SOUS-SECTION 3 ACQUISITIONS D'IMMEUBLES RURAUX PAR LES FERMIERS
ANNEXE
7 C-5-78
Instruction du 26 mai 1978
MUTATIONS DE PROPRIÉTÉ A TITRE ONÉREUX D'IMMEUBLES
MUTATIONS AUTRES QUE LES ÉCHANGES
Acquisitions réalisées par les preneurs à bail d'immeubles ruraux
Assouplissement des conditions d'application de l'article 705 du C.G.I.
(C.G.I., art. 705)
(Service de la Législation fiscale)
[Sous-direction B-Bureau B 2]
Les ventes d'immeubles ruraux donnent ouverture à un droit de 11,80 % perçu au profit de l'État auquel s'ajoutent les taxes départementale et communale (2,80 %) et la taxe régionale.
Ces ventes toutefois sont seulement assujetties à un droit proportionnel de 0,60 % lorsqu'elles sont consenties aux fermiers.
L'article 705 du Code général des Impôts subordonne cette réduction à plusieurs conditions dont celle « qu'au jour de l'acquisition, les immeubles soient exploités en vertu d'un bail consenti à l'acquéreur, à son conjoint, à ses ascendants ou aux ascendants de son conjoint et enregistré ou déclaré depuis au moins deux ans ».
Cette condition est remplie de façon certaine :
- lorsque les immeubles cédés font l'objet d'un bail écrit en cours à la date d'acquisition et qui à ladite date a été enregistré depuis au moins deux ans ;
- si, en cas de location verbale ou de bail écrit venu à expiration et prorogé par tacite reconduction, la location a donné lieu à une première déclaration souscrite depuis deux ans au moins et régulièrement renouvelée depuis.
La question se pose en revanche de savoir s'il convient d'appliquer le régime de faveur lorsqu'une déclaration de location verbale a été souscrite deux ans au moins avant la date d'acquisition mais que cette déclaration n'a pas été renouvelée depuis, ou qu'il y a eu un bail écrit, enregistré depuis deux ans ou plus et que celui-ci est venu à expiration sans que sa prorogation par tacite reconduction ait été déclarée.
A cette question, la doctrine administrative répond par la négative, en admettant toutefois que le fermier bénéficie automatiquement du régime de faveur lorsque l'acquisition a lieu avant le 31 décembre de la seconde année suivant celle au cours de laquelle le bail tacitement reconduit aurait dû normalement être déclaré (cf. l'instruction du 19 février 1976, B.O. 7 C-7-76).
Cette interprétation, qui aboutit à des conséquences sévères, n'est pas apparue, après nouvel examen, comme susceptible de trouver son entière justification tant dans la lettre du texte législatif que dans son esprit.
Il a par suite été admis que si, pour un motif quelconque, le droit de bail n'a pas été régulièrement acquitté, soit lors de chacune des échéances du bail écrit, soit chaque année sur déclaration en cas de bail venu à expiration et prorogé tacitement ou en cas de location verbale, le preneur qui acquiert une exploitation pourra apporter la preuve, par tous moyens compatibles avec la procédure écrite, qu'au moment de l'acquisition les biens ruraux sont exploités par lui en la qualité de fermier qu'il tient du bail initialement enregistré ou déclaré ou d'une prorogation tacite de cette location.

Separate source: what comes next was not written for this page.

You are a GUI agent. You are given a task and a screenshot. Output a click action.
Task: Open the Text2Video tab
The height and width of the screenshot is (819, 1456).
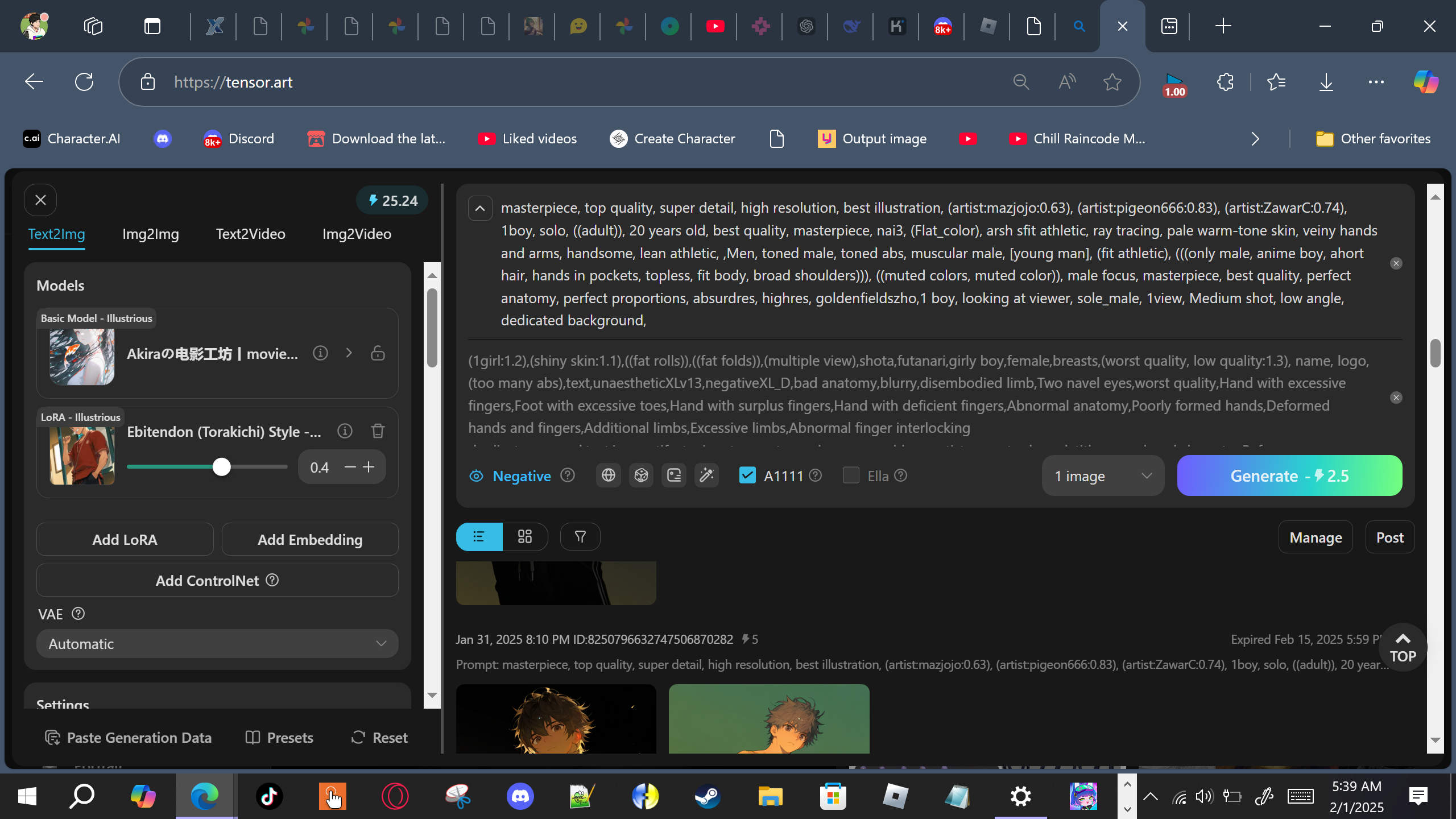pos(250,234)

Les documents produits seront mentionnés dans l'acte et annexés à celui-ci.
En ce qui concerne la nature des documents susceptibles d'être considérés comme apportant la preuve de la qualité de fermier, les agents se reporteront aux indications données au B.O.D.G.I. 7 C-11-71.
Le service fera procéder immédiatement à la régularisation du paiement du droit de bail.
Les perceptions entrant dans le champ d'application de cette mesure seront susceptibles d'être révisées, sur la demande des parties formulée dans le délai de réclamation et appuyée des documents justificatifs.
Annoter : Documentation de base 7 C-1457, n os14 et 23 et suiv.